HNF1α and HNF4α are well-studied TFs involved in organ maturation, cell differentiation, and disease development. Both HNF1α and HNF4α can be detected during different stages of embryonic development and they participate in the development of multiple organs, including liver, colon, and pancreas 
. HNF1α and HNF4α are also regarded as master regulators of the metabolic functions in human. The target genes of HNF1α and HNF4α are involved in lipid metabolism, bile acid synthesis, lipoprotein metabolism, glucose metabolism, amino acid metabolism, and xenobiotic metabolism 
. Taking xenobiotic metabolism as an example, knockdown of HNF1α or HNF4α in mice or human primary hepatocytes led to downregulation of the mRNA expression of several cytochrome P450s (P450s), which play critical roles in metabolizing drugs 
. In addition to normal physiological activities, HNF1α and HNF4α are also highly involved in several diseases. Genetic mutations in HNF1α
gene are some of the most common causes of maturity-onset diabetes of the young (MODY), which is characterized by a non-insulin dependent form of diabetes in young people below the age of 25 
. The dysfunction of pancreatic beta cells and impaired insulin secretion because of HNF1α or HNF4α mutations are believed to be the pathological mechanisms to this type of disease. In addition to MODY, HNF1α and HNF4α are involved in other type of diseases, including other metabolic diseases, inflammatory diseases, and cancer 
. HNF1α and HNF4α are reported to play different roles based on cancer types. In HCC, the transduction of HNF1α and HNF4α was showed to suppress the growth of HepG2 and Huh7 cells in vitro
and to reduce the tumorigenicity of these cells after transplantation into mice, indicating a role of tumor suppressing of these TFs 
. However, in pancreatic cancer, the role of HNF1α is controversial based on the results from two reports. Luo and his colleagues reported that HNF1α was a possible tumor suppressing gene in pancreatic cancer 
. The results of immunohistochemistry showed that the level of HNF1α was significantly lower in pancreatic cancer tissues than normal pancreatic tissues. Furthermore, knockdown of HNF1α also led to increase proliferation and to decrease apoptosis in pancreatic cancer cell lines, which supported the conclusion that HNF1α plays a role in tumor suppressing. This conclusion was challenged by another report by Abel et al., in which the authors showed that overexpression of HNF1α increased the formation of pancreatic cancer stem cells and tumorsphere 
. In summary, HNF1α and HNF4α are two very important TFs in human physiologic functions and diseases.

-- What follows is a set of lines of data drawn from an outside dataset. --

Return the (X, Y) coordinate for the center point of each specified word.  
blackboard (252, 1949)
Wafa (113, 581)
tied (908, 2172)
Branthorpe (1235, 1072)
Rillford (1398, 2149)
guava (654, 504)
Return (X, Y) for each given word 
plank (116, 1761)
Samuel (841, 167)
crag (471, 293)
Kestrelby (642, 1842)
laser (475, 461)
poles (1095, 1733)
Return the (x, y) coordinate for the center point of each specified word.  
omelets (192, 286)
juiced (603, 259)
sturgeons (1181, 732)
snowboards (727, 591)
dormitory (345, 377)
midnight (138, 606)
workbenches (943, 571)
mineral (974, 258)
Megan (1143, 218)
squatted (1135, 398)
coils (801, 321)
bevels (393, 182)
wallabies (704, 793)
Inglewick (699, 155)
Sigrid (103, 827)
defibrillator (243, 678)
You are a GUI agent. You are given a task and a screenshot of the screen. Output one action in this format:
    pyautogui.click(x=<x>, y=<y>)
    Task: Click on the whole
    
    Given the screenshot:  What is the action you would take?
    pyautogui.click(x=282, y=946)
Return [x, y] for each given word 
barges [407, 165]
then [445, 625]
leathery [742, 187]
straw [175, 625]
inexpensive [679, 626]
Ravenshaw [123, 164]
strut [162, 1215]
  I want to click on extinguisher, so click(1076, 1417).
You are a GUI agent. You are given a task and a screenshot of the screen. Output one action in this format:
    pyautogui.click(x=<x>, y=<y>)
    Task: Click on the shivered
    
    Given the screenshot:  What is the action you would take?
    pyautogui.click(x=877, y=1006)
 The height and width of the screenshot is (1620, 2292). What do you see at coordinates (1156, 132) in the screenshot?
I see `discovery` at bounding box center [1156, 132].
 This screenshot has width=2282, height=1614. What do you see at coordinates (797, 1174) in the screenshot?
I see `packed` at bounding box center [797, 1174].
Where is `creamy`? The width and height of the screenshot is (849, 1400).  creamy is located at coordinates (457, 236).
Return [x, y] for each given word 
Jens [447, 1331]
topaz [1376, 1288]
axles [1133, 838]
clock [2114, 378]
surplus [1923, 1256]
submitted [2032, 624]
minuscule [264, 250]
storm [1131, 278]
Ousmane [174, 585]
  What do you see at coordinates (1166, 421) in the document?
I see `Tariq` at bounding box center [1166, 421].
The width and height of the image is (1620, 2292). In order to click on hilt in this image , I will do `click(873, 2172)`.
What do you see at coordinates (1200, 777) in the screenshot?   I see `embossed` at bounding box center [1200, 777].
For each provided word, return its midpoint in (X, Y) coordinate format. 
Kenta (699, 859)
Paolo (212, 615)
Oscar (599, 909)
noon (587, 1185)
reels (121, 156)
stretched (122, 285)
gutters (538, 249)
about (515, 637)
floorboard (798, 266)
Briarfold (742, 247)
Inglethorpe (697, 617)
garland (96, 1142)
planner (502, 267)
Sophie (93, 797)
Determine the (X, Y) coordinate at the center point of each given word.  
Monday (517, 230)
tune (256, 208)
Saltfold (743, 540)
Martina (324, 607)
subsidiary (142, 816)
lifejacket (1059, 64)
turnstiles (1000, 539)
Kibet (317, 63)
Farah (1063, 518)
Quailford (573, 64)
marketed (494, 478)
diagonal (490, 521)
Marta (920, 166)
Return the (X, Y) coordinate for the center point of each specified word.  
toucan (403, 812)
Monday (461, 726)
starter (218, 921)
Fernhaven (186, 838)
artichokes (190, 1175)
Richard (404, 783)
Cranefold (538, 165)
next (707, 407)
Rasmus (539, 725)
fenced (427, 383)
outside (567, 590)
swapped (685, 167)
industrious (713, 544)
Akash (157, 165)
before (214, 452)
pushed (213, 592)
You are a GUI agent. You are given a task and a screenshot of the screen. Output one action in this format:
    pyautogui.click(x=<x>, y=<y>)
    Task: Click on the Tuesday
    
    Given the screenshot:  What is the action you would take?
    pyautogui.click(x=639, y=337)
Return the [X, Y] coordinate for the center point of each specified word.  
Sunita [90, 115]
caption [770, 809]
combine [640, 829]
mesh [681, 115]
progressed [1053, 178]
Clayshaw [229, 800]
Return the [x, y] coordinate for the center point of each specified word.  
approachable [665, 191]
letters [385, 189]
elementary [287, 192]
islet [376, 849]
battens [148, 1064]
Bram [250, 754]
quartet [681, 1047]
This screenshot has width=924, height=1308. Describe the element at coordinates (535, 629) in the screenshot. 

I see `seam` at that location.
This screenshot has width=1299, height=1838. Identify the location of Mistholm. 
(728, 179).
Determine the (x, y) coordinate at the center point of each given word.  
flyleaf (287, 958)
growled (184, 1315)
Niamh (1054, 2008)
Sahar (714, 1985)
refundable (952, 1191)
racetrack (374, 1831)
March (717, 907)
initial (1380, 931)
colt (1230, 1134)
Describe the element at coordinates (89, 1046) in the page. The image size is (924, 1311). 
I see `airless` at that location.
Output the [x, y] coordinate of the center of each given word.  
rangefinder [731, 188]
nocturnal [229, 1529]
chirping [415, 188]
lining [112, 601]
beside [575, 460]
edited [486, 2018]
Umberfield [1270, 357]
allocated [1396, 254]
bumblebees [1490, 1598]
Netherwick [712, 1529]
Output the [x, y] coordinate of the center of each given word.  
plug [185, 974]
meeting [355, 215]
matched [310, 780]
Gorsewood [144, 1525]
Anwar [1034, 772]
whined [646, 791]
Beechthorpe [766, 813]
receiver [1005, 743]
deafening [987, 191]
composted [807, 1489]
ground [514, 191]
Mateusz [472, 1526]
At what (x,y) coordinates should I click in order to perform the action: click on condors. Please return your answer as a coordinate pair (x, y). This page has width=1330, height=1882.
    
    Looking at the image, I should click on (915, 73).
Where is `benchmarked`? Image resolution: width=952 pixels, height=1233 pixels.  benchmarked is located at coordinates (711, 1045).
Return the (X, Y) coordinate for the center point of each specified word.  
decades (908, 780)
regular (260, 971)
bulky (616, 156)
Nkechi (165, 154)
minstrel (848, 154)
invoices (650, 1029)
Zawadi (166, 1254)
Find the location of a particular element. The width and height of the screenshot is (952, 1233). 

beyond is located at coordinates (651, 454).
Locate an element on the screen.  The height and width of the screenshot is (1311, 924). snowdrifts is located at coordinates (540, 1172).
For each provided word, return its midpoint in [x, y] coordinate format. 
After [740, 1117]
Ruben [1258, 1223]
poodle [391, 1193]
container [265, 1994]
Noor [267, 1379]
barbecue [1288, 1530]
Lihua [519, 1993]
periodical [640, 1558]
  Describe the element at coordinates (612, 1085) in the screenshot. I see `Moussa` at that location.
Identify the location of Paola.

Comparing to the well identified functions of HNF1α and HNF4α, the underlying molecular mechanisms of how HNF1α and HNF4α perform these functions is still not clearly understood yet. As TFs in nature, HNF1α and HNF4α can regulate their target genes through directly binding to their promoter regions. Other than direct binding, some other mechanisms of HNF1α and HNF4α in gene regulation are still elusive and need to be identified. lncRNAs are found to serve as cofactors of several important regulatory proteins and to be involved in their functions. However, whether lncRNAs are also involved in the function of HNF1α and HNF4α is still not fully understood.